# Optic fibre diameter



## INGOZI (May 9, 2005)

Ryan

The most popular is probably 0.019", second to that is the recent super small 0.010" diameter. In the old days we thought it was "revolutionary" to have 0.029" and even 0.039", the very small pins are great at longer ranges as you can see more of your target, the down side is that they are slightly unclear (not that bright) in bad light, except if you have some wrapped fibre optic (like the new hoggwrap www.spot-hogg.com). As I said the other option which is the most common and most popular is 0.019" size pins which is probably the best all round choice.

The 0.029" is just too big, great if you are going to shoot at 20yards but they start covering too much of your target past that for pin point shooting.

Hope this helps?

Engee


----------



## Bushcat (Aug 31, 2007)

Yes that clears it right up. 0.019" pins with Hog wrap for me. Spoke to Redge and he recons that in the first week of December he is hoping to have the 101 available. I have just read that BT rejected the first consingment of Limbs for the Airborne's as they were not to spec so this can only lead to delays. 

Thank you for taking the time to answer my question Engee.
Ryan


----------



## INGOZI (May 9, 2005)

No problem, glad that I could help. I'm also looking forward to shooting the new models, just too see what they are like. I honestly think that the 101st is going to be the most popular BowTech model for seasons to come.


----------



## Matatazela (Mar 1, 2005)

Agree with Engee. 0.029 is simply too bright in SA conditions, whereas a .019 with a glow stick or light unit will still do you well in the darkest night for bushpig. 

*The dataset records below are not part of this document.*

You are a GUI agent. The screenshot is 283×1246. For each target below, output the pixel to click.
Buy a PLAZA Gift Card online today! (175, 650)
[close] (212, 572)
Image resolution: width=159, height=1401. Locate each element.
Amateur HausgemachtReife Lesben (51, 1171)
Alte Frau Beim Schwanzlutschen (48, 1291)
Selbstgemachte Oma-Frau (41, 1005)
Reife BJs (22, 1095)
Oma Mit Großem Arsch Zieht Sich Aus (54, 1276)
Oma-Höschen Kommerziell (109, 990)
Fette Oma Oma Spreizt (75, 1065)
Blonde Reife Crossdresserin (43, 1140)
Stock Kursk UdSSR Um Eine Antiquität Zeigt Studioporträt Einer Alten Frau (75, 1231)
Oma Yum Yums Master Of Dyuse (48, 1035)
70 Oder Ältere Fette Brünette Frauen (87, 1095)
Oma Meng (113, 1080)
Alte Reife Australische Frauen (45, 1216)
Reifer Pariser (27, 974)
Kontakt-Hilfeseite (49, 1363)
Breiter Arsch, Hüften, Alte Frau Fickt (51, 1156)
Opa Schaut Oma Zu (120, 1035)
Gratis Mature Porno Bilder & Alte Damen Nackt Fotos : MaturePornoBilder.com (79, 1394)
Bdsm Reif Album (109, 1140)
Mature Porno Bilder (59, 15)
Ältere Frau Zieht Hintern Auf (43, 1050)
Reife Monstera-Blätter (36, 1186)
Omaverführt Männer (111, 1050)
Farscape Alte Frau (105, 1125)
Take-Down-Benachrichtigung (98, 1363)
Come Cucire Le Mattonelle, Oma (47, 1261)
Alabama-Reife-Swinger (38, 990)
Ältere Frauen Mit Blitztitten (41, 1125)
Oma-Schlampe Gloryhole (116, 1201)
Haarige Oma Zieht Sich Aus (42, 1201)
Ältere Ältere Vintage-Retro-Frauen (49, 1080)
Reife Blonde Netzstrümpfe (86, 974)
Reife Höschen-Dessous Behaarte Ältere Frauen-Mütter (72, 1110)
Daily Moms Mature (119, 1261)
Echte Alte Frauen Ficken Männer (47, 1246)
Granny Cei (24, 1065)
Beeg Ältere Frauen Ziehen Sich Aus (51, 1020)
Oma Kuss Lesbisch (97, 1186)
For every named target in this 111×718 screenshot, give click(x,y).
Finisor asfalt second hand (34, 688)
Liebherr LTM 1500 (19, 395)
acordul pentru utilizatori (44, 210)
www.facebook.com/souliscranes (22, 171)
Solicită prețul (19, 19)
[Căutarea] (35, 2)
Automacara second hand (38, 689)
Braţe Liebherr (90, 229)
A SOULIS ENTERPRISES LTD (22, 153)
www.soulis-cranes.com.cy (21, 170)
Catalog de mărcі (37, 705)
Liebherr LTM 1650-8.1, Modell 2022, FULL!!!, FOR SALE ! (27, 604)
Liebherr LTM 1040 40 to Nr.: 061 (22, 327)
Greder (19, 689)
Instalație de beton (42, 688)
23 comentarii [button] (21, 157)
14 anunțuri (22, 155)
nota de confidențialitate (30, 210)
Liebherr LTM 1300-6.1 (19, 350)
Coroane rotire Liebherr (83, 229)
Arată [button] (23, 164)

I really don't know why sight manufacturers don't put on 1 X 0.029" pin for your closest shots, 2 X 0.019" pins for 30 - 50m and 2 X 0.010" pins for extended distances.


----------



## ASG (Jun 25, 2007)

.019 pins rule!

Bushcat, 

The smaller diameter pins allow you to place your arrow more accurately.
Bigger pins cover too much of the target. With a .019 you aim at a certain tick on the kill zone and drive him through your quarry.:wink:

I've also always believed that a 0.19 has no equal when it comes to indoor @ 20 yards.


----------



## Bee (Sep 17, 2007)

i must say i was shooting with a .029 and then i switched to.019 and my acurucy inmprove alot

i say .019


----------



## Gerhard (Aug 3, 2005)

I had 0.19 on my sights but I then bought 0.09 Fitz Fiber optics and I am really enjoying them.

Its all personal preference.

Good luck on your choice.

Gerhard


----------



## Bushcat (Aug 31, 2007)

With the advent of the Spott hog "Hogwrap" as tested by Ingozi in the November ABH, It stands to reason that the smaller diameter fibres will now not have an issue with brightness in low light conditions and consequently the 0.10" fibres are now the ones to go for. Is this reasoning sound or do you all still prefer the 0.19" for hunting.

Thank you 
Ryan


----------



## Matatazela (Mar 1, 2005)

.029" is good to about 20m before it starts to obscure a largish patch of target.

.019 is good to about 50m before the same starts to happen.

With .009 or .010, you can go a much greater distance from the target. The fine points of light will indeed be extremely precise. When I am steady enough to make such fine adjustments on the target, I will let you know!!! 

With regard to brightness, if you can't see the pins, most sights have a light as an option, and sopme of them are so bright that they would make even .000001 fibres bright!

You will need to make sure that the fibres are indeed protected because twigs that get snagged on the fibre can damage them during a walk and stalk, which means black pins for the next shot.


----------



## Matatazela (Mar 1, 2005)

I should have also said that .029" is good to about 20m but if you are standing in sunlight, the patch obscured by the bright pin seems to grow, because it is extremely bright, (I guess this should be tempered with "_depending on the brand_")


----------



## Bushcat (Aug 31, 2007)

Thanks James, I think that I will go with the Spott hog real deal with the 0.010' and the Hog wrap. 

Ryan


----------



## Matatazela (Mar 1, 2005)

Kewl! I don't think that you will be sorry.


----------



## Dugga Boy (Apr 21, 2003)

Bushcat said:


> Thanks James, I think that I will go with the Spott hog real deal with the 0.010' and the Hog wrap.
> 
> Ryan


You can also combine the pin sizes.

My Hunter Hogg-it came in yesterday and I quickly took a pic.

The upper 4 pins are 0.019", the bottom 3 pins are 0.010" for the longer distances.

The quality of the pic doesn't do the sight justice. It's great.

I made the photo with the optional Rheostat-light switched on at the lowest level.

DB


----------



## INGOZI (May 9, 2005)

IMHO there is no other company that makes such quality hunting sights as Spot Hogg. The Hunter Hogg It with Hoggwrap and 0.010" pins is absolutely the best sight money can buy. You wont be sorry Bushcat!


----------